Es existieren unterschiedliche Theorien darüber, wie Kinder innerhalb von nur wenigen Jahren vom Nichtverstehen zu einem Schatz an Worten kommen. Im Folgenden wird die Annahme vertreten, dass Kinder Wörter in sozialen Kontexten lernen, indem sie die kommunikativen Absichten des Gegenübers verstehen. Aber was bedeutet das?
Das erste Wort
Im Laufe des ersten Lebensjahres fängt das Kind an, sich für seine Umwelt zu interessieren. Es betrachtet zum Beispiel sehr aufmerksam die Rassel, die es in der Hand hält, oder das freundliche Gesicht, das sich über es beugt. Zu Beginn widmet es seine Aufmerksamkeit noch entweder der Rassel oder dem Gesicht, nicht aber beidem. Erst im Alter von 9-12 Monaten gelingt es dem Kind, 2 Dinge in den Fokus seiner Aufmerksamkeit zu nehmen. Dieser Entwicklungsschritt wird auch als 9-Monats-Revolution bezeichnet. Es folgt vielleicht dem Blick des Erwachsenen und entdeckt die Rassel. Es schüttelt sie und blickt zurück zum Erwachsenen, um zu sehen, ob er auch lacht. Jetzt verfolgen Kind und Erwachsener dieselbe Absicht: ein Spiel mit der Rassel. Typischerweise begleiten wir solche Situationen mit Worten oder Sätzen (z.B. „Da ist die Rassel.“
„Eine rote Rassel!“ „Ist die schön, die Rassel?“). Und typischerweise wiederholen sich solche Situationen – vielleicht gleich am nächsten Tag. Solche wiederkehrenden Situationen, in denen das Kind die Absicht des Erwachsenen versteht und auch teilt und in denen bestimmte Wörter immer wieder auftauchen (z.B. „Rassel“), bilden die Basis dafür, dass ein Kind zu einem ersten Verständnis von Sprache kommt und auch Sprache gebraucht. So ist es nicht verwunderlich, wenn die meisten Kinder in der Zeit des ersten Geburtstages ihr erstes Wort sprechen. Das erste Wort bezeichnet oft eine Person in der direkten Umgebung („Mama“), einen Gegenstand, den das Kind liebt („Ball“), oder eine Tätigkeit, die es immer wieder ausführt („weg“ für verstecken). Kinder verwenden also zunächst Wörter, die eine Person oder etwas bezeichnen, mit der oder dem sie viel Erfahrung gemacht haben.
Schatz an Worten
In der Folgezeit erweitert sich der kindliche Wortschatz mitunter erheblich, und zwar um viele neue Wörter und Wortarten. Es kommen Tätigkeitswörter wie „essen“ oder „malen“ hinzu. Das Kind lernt Eigenschaftswörter wie „heiß“ oder „schmutzig“ und Funktionswörter wie „da“ oder „die“. Es geht weiter darum, dass das Kind wiederkehrende Situationen erlebt, in denen es die Absicht des Gegenübers versteht und so den Schatz an Worten entdeckt, den solche Situationen hervorbringen.

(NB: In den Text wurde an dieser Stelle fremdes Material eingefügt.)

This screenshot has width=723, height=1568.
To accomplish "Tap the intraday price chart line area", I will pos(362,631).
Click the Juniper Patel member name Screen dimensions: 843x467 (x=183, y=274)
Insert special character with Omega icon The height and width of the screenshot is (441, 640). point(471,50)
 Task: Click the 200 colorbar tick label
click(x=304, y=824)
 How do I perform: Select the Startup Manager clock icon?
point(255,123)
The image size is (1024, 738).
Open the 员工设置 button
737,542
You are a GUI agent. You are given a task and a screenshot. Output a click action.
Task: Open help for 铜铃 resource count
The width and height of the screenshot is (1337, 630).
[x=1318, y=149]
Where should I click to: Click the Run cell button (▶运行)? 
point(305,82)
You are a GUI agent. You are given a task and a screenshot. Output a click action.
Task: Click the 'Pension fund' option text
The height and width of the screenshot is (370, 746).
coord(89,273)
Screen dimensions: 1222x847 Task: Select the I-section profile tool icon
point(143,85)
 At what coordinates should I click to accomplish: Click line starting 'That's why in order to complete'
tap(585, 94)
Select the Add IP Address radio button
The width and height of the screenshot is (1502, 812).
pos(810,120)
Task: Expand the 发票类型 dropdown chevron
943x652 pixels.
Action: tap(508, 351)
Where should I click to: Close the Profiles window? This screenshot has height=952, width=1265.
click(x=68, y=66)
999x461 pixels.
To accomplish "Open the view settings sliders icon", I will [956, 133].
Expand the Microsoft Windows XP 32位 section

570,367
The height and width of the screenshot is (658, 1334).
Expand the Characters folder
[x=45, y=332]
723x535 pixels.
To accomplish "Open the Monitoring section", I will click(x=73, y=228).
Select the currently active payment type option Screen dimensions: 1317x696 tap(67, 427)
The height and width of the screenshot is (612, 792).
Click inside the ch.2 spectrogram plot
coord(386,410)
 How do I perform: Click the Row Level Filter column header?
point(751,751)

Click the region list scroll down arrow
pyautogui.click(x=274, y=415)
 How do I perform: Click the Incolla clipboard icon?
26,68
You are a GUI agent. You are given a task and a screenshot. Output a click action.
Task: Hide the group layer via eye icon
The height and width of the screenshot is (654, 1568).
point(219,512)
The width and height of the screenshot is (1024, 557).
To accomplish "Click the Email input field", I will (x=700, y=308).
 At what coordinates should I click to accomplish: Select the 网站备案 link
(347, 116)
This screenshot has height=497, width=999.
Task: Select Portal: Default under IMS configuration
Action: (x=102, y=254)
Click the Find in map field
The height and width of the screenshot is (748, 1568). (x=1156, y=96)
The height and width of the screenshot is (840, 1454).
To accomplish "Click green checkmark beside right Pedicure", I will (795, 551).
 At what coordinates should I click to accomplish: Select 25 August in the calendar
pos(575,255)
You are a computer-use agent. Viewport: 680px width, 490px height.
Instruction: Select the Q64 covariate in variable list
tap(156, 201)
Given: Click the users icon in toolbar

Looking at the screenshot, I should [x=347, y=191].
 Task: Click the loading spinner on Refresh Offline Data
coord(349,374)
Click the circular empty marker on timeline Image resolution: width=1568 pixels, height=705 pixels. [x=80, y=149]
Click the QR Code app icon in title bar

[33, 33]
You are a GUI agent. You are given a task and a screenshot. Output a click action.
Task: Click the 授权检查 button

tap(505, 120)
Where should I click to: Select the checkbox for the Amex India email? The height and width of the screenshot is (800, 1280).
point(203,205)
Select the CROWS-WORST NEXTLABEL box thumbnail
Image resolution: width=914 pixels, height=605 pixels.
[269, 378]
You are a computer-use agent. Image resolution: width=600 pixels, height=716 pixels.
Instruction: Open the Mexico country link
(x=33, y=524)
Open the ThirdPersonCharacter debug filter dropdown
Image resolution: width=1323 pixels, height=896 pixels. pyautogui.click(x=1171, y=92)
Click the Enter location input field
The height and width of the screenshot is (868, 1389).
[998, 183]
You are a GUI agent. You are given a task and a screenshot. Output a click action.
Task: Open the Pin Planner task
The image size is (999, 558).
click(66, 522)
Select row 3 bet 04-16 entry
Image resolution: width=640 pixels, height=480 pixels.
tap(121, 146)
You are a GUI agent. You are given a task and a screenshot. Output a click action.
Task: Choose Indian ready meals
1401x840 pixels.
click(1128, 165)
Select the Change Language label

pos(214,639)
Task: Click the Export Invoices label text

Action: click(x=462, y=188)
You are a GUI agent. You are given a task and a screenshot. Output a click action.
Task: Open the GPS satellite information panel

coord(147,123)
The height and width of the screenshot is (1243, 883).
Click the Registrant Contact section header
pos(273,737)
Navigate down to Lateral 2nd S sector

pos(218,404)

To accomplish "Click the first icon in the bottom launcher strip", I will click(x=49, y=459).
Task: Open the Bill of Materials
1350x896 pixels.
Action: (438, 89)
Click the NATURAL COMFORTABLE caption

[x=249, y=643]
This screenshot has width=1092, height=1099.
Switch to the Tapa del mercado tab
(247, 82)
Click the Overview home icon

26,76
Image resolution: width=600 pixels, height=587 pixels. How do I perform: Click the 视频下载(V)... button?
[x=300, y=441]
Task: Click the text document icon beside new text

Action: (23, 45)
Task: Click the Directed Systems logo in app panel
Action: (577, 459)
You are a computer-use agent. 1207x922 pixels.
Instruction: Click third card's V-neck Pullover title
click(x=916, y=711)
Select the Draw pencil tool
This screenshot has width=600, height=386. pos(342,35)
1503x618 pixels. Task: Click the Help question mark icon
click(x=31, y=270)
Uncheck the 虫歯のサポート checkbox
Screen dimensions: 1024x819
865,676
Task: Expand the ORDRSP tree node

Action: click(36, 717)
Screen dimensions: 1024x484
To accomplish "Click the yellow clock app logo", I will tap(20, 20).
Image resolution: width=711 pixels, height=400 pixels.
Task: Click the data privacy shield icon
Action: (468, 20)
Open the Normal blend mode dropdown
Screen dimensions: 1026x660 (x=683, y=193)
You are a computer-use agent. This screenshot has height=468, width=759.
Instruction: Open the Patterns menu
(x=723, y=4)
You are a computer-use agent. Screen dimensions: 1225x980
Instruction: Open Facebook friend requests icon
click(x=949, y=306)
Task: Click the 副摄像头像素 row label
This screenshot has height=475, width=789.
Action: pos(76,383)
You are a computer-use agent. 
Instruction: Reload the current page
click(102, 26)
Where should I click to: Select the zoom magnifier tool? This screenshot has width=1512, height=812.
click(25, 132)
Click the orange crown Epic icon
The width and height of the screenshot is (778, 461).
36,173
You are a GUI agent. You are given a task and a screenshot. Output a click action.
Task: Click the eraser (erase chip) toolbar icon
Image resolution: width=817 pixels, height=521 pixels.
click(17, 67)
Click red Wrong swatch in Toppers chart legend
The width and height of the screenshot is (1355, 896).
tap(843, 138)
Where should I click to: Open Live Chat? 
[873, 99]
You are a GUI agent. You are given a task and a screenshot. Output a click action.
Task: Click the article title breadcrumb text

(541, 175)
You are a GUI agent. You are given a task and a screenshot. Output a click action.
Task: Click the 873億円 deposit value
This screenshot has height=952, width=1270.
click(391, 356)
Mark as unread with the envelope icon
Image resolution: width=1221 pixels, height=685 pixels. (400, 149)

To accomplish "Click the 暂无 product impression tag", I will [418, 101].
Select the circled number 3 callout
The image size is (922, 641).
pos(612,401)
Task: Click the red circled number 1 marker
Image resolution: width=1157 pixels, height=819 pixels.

In einer ersten Normierungsstudie an der Universität Oldenburg haben gut 1200 Eltern mit dem Elternfragebogen FRAKIS den Wortschatz ihrer anderthalb- bis zweieinhalbjährigen Kinder eingeschätzt. Die Ergebnisse bestätigen, was wir aus anderen Sprachen schon wissen. Der Wortschatz von individuellen Kindern, die gleich alt sind, ist sehr unterschiedlich groß. Es scheint normal, wenn Eltern für ihr zweijähriges Kind einen Schatz an Worten zwischen 49 und 456 Wörtern angeben. Die Eltern haben dabei aus einer Liste von 600 Wörtern gewählt. Das ist eine enorme Spanne und bedeutet, dass nicht ein bestimmter Wortschatzwert richtig ist, sondern die Unterschiedlichkeit normal ist.
Vokabelspurt
Viele Eltern beschreiben für ihr Kind, dass sich ab einem bestimmten Zeitpunkt der Wortschatz sprunghaft erweitert. Dies nennt man den Vokabelspurt. Meist ist das Kind zwischen 17 und 24 Monate alt und der Spurt setzt ein, wenn der Wortschatz zwischen 50 und 100 Wörter umfasst. Entgegen der weitläufigen Meinung tritt der Vokabelspurt aber nicht bei allen Kindern ein. Dies bedeutet auch keinen Nachteil und steht auch nicht automatisch für ein Risiko für eine mögliche Sprachstörung. Manche Kinder erweitern ihren Schatz an Worten einfach nach und nach oder in kleinen Sprüngen.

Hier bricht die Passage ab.